Не отзвук ли этого магического отношения к голове животного, почтительное обращение с которой гарантировало дальнейший охотничий успех и изобилие? И не отражением ли доисторического отношения к голове как сакральному пищевому предмету стало соотнесение ее с другой едой, ставшей священной для человека и вытеснившей многие традиционные блюда древности, что отражено в русской пословице «Хлеб — всему голова»?
Особое место в человеческой культуре отводится мясу. О его роли в палеолитической диете речь пойдет ниже, здесь же только остановимся на его праздничной функции. Через всю свою историю человек пронес отношение к мясу как к обязательному атрибуту праздника, символу удачи и победы, знаку богатства и власти. Менялись эпохи, и мясо, бывшее когда-то ежедневной пищей одной лишь знати, стало доступно всем, но все равно сохранило значение очень важного элемента пиршества. На праздничном столе можно обойтись без многих вещей, но редко без мясных блюд.

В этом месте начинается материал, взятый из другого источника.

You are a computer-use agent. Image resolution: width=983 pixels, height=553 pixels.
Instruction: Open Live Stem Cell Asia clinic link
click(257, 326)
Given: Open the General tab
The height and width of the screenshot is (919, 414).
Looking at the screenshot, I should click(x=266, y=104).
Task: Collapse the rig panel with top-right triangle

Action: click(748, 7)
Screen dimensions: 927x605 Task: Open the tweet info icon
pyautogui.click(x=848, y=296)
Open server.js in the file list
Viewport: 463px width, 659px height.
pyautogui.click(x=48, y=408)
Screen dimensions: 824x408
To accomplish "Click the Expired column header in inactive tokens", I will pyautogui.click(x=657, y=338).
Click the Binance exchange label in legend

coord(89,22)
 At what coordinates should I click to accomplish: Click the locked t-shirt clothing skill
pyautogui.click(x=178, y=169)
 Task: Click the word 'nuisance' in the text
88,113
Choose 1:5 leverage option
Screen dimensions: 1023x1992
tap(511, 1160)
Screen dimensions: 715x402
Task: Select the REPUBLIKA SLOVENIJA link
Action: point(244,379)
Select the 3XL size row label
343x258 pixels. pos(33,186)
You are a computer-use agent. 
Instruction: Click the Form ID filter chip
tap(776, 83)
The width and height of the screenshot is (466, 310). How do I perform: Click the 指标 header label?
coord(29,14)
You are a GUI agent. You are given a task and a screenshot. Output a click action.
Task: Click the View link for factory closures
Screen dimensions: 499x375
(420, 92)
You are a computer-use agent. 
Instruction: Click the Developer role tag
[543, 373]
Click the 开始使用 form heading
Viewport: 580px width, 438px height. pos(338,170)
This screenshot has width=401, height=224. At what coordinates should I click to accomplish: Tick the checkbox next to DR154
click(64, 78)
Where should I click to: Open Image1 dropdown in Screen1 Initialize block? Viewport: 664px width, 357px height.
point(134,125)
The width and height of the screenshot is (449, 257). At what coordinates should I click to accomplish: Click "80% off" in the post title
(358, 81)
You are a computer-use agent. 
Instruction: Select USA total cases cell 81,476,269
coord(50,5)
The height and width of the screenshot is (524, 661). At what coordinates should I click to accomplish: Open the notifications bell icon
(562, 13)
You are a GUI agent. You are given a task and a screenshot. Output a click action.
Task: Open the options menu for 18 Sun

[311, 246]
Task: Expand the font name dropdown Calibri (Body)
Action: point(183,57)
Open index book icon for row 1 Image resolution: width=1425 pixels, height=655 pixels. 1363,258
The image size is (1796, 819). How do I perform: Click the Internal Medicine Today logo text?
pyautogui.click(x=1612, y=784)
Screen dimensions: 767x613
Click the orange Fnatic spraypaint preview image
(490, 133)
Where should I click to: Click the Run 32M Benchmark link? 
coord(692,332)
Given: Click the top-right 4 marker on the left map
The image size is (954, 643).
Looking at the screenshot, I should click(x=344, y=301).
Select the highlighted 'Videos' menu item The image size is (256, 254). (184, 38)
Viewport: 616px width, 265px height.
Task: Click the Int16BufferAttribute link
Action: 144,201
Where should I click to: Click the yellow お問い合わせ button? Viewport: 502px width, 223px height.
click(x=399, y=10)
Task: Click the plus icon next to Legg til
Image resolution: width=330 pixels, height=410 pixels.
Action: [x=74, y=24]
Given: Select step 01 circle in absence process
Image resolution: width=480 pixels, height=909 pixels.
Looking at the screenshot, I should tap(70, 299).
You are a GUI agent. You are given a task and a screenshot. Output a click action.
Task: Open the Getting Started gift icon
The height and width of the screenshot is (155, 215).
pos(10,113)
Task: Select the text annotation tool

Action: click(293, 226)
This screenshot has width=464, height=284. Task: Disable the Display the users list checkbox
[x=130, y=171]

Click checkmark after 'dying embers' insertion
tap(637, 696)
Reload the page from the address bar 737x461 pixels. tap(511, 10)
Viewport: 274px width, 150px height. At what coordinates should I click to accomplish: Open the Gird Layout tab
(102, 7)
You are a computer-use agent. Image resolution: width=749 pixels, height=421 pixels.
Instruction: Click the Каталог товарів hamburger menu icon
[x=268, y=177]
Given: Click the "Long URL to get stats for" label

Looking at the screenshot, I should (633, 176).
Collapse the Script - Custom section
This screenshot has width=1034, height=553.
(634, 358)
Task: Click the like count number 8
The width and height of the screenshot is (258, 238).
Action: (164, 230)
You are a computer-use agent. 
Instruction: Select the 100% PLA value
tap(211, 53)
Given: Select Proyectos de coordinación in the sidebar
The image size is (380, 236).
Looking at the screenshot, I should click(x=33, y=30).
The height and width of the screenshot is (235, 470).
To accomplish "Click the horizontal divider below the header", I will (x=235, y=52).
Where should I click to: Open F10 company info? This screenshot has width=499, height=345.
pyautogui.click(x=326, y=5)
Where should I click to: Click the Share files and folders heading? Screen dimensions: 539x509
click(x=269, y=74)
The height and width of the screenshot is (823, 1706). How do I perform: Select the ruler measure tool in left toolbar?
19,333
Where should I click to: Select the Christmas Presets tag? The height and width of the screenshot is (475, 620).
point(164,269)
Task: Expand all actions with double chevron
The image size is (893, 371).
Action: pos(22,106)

Хотелось бы обратить внимание на то, что в христианских постах главным испытанием человека стал отказ от мяса и мясных продуктов. То есть проверка веры происходит среди прочего и через отказ от мяса. Император Священной Римской империи Лотарь I (795–855) как чрезвычайное наказание для своих подданных установил лишать их оружия и полностью отлучать от мясной пищи. Если принять во внимание, что война для многих была способом существования, становится понятным и тяжесть приговора к вынужденному вегетарианству.
Литература от века к веку изобилует описаниями мясных пиршеств. Отметим, что чем проще готовится мясо — целиком, на живом огне и без добавок, тем ценнее оно, тем торжественнее пир. Вот Одиссей со спутниками посещают Ахиллеса с Патроклом:
Доску большую Пелид пододвинул к горевшему свету,
Выложил на доску спины от жирной козы и барашка,
Также хребет и от туши боровьей, лоснящийся салом.
Автомедонт их держал, рассекал Ахиллес богоравный,
И разделял на куски, и на вертел нанизывал мясо.
Жаркий огонь между тем разжигал Менетид благородный.
После того как дрова догорели и пламя погасло,
Уголь разгреб он и вертел, его утвердив на подпорках,
С мясом над жаром поставил, божественной солью посыпав.
После того, как куски он обжарил и бросил на стол их,
Хлеба достал Менетид и в красивых корзинах расставил
По столу; мясо же сам Ахиллес разделил меж гостями.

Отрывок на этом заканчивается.